AGI - Cinque provvedimenti cautelari e un sequestro di 385 mila euro. Al vertice della struttura c'era Maricetta Tirrito, presidente dell'associazione 'Laboratorio Una Donna' e attiva nella lotta alla violenza sulle donne e alla mafia. La donna è finita in carcere.
A eseguire l'ordinanza di custodia cautelare a carico dei cinque, è stata la polizia, coordinata dalla procura di Velletri. Si tratta di quattro donne - di cui due destinatarie della misura della detenzione in carcere, una degli arresti domiciliari, un'altra dell'obbligo di firma e dell'interdizione per un anno dalla professione medica - e un uomo, sottoposto agli arresti domiciliari.
Le accuse agli indagati sono, a vario titolo, quelle di omicidio con dolo eventuale, circonvenzione d'incapace, esercizio abusivo della professione medica, falso ideologico e materiale, aggravati dall'aver commesso il fatto per conseguire il profitto delle condotte delittuose consumate. Inoltre, è stato disposto dal gip di Velletri, su richiesta dei pm, il sequestro preventivo di circa 385 mila euro a carico della Tirrito.
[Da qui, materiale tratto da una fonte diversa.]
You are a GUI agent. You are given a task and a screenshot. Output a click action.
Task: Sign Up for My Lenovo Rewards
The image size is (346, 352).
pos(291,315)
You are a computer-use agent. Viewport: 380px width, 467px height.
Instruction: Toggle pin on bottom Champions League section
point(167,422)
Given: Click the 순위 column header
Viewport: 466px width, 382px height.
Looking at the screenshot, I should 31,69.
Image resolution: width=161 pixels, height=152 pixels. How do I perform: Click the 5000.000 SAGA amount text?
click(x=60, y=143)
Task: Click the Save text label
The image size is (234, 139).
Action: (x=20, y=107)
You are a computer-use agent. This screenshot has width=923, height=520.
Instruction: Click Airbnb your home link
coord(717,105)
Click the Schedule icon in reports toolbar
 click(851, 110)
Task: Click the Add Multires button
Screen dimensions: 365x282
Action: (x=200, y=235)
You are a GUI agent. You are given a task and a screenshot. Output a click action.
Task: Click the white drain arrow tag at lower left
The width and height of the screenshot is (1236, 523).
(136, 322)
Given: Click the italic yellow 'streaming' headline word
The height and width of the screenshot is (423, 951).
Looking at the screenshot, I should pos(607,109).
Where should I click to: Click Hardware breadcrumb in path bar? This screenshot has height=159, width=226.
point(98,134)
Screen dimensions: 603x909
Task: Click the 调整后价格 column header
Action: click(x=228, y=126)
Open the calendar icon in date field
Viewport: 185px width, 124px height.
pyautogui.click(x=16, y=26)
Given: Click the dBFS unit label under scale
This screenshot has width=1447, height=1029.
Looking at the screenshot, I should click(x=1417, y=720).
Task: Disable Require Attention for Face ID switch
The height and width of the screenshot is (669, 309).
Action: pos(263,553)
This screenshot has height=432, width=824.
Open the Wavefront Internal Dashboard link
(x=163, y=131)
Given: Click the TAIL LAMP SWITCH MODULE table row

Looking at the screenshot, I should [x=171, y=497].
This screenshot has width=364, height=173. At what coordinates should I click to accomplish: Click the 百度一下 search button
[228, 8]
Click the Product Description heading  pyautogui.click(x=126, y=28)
Quest'ultima, nel corso delle indagini, si è palesata quale promotrice e organizzatrice di un "collaudato sistema di spoliazione e appropriazione del patrimonio, economico e immobiliare, di soggetti anziani affetti da gravi patologie psico fisiche", si legge nelle carte.
Le attività investigative, condotte dalla polizia, hanno permesso di raccogliere anche gravi indizi di colpevolezza nei confronti di ulteriori quattro persone, tra cui un medico, che hanno collaborato con l'indagata affinché le vittime effettuassero atti di disposizione patrimoniale a vantaggio della donna mediante la sottoscrizione di carte prepagate, di fatto gestite da quest'ultima, in cui far confluire le somme delle pensioni delle vittime.
In un caso è stato anche accertato che, grazie alla complicità dell'esercente la professione medica, sia stata falsamente certificata una capacità d'intendere di un 85enne, al fine di consentire che quest'ultimo sottoscrivesse una procura speciale a vantaggio della principale indagata per un immobile di pregio ubicato ad Anzio.
Le indagini sono state avviate dal commissariato di Anzio/Nettuno, in seguito alla segnalazione ricevuta da alcuni conoscenti di una delle vittime, a dire delle quali l'uomo era vittima di condotte di circonvenzione messe in atto nell'ambito di una struttura apparentemente destinata al 'cohousing' (un modello di assistenza in grado di differenziare l'offerta in base alle esigenze degli ospiti sostenendone l'invecchiamento attivo e la conservazione dell'autonomia), in realtà, è stato accertato, si trattasse di una residenza sanitaria assistenziale per anziani priva di autorizzazione nella zona di Ardea.